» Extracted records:
BEGIN
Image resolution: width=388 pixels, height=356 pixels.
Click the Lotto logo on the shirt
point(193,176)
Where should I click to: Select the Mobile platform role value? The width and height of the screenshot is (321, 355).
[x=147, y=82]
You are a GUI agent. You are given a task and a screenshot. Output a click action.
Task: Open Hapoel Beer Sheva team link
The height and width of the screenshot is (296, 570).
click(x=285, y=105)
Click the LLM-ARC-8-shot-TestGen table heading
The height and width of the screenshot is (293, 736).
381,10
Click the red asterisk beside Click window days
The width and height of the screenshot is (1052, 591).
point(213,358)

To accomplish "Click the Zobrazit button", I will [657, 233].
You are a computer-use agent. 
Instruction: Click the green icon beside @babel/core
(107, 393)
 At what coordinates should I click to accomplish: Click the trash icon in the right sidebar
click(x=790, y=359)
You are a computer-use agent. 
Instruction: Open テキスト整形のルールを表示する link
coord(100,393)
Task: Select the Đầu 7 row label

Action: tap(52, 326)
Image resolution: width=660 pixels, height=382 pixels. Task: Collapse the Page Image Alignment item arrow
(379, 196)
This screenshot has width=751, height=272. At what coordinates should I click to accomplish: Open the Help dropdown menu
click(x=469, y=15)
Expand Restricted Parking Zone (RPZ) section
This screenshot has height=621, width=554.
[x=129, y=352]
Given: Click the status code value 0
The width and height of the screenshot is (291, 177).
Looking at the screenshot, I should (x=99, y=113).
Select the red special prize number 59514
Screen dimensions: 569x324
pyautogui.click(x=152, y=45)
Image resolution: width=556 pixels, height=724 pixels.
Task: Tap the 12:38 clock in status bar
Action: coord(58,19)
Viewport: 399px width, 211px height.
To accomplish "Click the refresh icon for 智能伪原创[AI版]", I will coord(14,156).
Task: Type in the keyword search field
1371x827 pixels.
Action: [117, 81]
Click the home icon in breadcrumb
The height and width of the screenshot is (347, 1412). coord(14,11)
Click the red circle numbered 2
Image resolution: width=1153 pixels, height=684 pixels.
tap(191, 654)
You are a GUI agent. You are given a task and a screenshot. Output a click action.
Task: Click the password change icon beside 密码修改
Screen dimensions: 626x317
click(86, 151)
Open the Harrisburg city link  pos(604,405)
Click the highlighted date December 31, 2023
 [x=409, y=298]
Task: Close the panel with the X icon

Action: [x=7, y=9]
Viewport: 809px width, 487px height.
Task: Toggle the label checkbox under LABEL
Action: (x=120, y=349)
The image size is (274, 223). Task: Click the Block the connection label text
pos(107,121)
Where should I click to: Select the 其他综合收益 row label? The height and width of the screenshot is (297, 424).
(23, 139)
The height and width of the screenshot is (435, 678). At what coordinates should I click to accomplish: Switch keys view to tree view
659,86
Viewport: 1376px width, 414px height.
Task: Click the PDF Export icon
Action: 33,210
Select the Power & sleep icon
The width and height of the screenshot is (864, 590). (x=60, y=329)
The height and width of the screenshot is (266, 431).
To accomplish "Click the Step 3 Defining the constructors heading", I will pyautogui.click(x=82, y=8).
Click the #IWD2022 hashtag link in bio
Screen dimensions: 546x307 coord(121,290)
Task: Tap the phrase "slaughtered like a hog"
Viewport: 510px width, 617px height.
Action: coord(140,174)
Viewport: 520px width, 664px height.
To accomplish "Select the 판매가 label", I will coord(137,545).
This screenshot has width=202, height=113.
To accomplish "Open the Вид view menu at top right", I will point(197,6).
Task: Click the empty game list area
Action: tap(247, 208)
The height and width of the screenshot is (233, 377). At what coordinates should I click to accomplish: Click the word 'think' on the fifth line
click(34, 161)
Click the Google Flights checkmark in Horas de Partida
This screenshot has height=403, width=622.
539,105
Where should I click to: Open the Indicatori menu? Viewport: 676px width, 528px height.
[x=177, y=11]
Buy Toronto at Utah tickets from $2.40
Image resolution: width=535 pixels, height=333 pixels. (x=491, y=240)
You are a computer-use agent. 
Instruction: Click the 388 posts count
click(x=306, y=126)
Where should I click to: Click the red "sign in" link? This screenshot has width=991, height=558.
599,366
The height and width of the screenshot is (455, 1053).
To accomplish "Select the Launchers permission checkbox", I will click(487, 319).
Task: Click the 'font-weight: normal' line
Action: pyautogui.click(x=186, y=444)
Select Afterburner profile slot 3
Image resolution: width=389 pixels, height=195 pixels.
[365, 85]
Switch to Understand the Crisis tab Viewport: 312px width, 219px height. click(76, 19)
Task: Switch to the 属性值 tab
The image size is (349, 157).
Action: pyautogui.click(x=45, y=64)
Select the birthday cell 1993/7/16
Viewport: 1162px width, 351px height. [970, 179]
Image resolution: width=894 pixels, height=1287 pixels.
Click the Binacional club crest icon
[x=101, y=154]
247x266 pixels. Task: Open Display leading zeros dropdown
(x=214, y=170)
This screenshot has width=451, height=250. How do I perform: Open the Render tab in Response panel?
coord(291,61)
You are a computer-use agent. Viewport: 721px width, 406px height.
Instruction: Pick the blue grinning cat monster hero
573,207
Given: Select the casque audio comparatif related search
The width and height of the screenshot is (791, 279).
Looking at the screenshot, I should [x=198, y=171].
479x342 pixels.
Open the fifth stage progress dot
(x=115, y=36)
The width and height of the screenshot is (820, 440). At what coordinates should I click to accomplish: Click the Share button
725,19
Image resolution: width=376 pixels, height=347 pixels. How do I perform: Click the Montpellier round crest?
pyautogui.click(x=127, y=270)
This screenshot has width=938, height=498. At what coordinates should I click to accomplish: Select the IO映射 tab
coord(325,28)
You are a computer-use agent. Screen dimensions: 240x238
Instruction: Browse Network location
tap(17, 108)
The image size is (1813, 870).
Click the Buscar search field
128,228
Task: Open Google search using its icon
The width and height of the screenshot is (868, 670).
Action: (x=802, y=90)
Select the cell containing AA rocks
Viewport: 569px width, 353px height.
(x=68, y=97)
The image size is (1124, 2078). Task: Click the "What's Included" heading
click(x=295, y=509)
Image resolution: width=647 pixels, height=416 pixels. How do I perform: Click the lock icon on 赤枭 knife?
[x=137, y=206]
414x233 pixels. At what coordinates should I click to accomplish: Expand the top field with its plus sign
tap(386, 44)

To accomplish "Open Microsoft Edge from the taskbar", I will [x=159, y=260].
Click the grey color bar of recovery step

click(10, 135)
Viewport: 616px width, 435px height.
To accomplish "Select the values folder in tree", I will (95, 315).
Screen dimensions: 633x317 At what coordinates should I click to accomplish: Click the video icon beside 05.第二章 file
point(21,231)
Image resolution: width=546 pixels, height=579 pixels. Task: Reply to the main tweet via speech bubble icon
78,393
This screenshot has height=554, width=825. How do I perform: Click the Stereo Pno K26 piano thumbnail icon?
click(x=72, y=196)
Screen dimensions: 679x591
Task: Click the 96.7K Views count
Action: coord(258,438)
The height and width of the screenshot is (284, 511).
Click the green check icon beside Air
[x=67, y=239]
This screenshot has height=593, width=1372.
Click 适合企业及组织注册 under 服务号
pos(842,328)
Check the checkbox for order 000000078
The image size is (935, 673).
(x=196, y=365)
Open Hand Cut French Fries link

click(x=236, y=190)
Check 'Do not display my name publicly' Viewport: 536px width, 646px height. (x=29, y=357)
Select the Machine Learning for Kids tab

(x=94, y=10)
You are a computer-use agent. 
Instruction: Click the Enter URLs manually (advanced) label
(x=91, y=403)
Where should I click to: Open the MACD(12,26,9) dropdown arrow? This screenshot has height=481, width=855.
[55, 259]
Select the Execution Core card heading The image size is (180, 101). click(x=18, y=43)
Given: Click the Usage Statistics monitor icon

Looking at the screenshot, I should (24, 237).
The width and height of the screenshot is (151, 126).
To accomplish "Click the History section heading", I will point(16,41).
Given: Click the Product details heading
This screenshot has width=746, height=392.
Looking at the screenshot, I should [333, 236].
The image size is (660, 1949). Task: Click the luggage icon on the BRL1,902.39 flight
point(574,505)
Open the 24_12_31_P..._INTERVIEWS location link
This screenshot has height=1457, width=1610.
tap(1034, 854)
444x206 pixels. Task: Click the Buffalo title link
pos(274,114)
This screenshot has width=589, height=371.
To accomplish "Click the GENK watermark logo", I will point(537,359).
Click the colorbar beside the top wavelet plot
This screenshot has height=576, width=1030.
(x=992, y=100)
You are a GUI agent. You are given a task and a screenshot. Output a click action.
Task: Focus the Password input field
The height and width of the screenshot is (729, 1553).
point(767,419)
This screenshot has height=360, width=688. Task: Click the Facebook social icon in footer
END
» What you need to do: The reply should consist solely of the lines above from the one that has "247x266 pixels. Task: Open" through the one that has "Viewport: 616px width, 435px height.", reproduced exactly.

» Exercise response:
247x266 pixels. Task: Open Display leading zeros dropdown
(x=214, y=170)
This screenshot has width=451, height=250. How do I perform: Open the Render tab in Response panel?
coord(291,61)
You are a computer-use agent. Viewport: 721px width, 406px height.
Instruction: Pick the blue grinning cat monster hero
573,207
Given: Select the casque audio comparatif related search
The width and height of the screenshot is (791, 279).
Looking at the screenshot, I should [x=198, y=171].
479x342 pixels.
Open the fifth stage progress dot
(x=115, y=36)
The width and height of the screenshot is (820, 440). At what coordinates should I click to accomplish: Click the Share button
725,19
Image resolution: width=376 pixels, height=347 pixels. How do I perform: Click the Montpellier round crest?
pyautogui.click(x=127, y=270)
This screenshot has width=938, height=498. At what coordinates should I click to accomplish: Select the IO映射 tab
coord(325,28)
You are a computer-use agent. Screen dimensions: 240x238
Instruction: Browse Network location
tap(17, 108)
The image size is (1813, 870).
Click the Buscar search field
128,228
Task: Open Google search using its icon
The width and height of the screenshot is (868, 670).
Action: (x=802, y=90)
Select the cell containing AA rocks
Viewport: 569px width, 353px height.
(x=68, y=97)
The image size is (1124, 2078). Task: Click the "What's Included" heading
click(x=295, y=509)
Image resolution: width=647 pixels, height=416 pixels. How do I perform: Click the lock icon on 赤枭 knife?
[x=137, y=206]
414x233 pixels. At what coordinates should I click to accomplish: Expand the top field with its plus sign
tap(386, 44)

To accomplish "Open Microsoft Edge from the taskbar", I will [x=159, y=260].
Click the grey color bar of recovery step

click(10, 135)
Viewport: 616px width, 435px height.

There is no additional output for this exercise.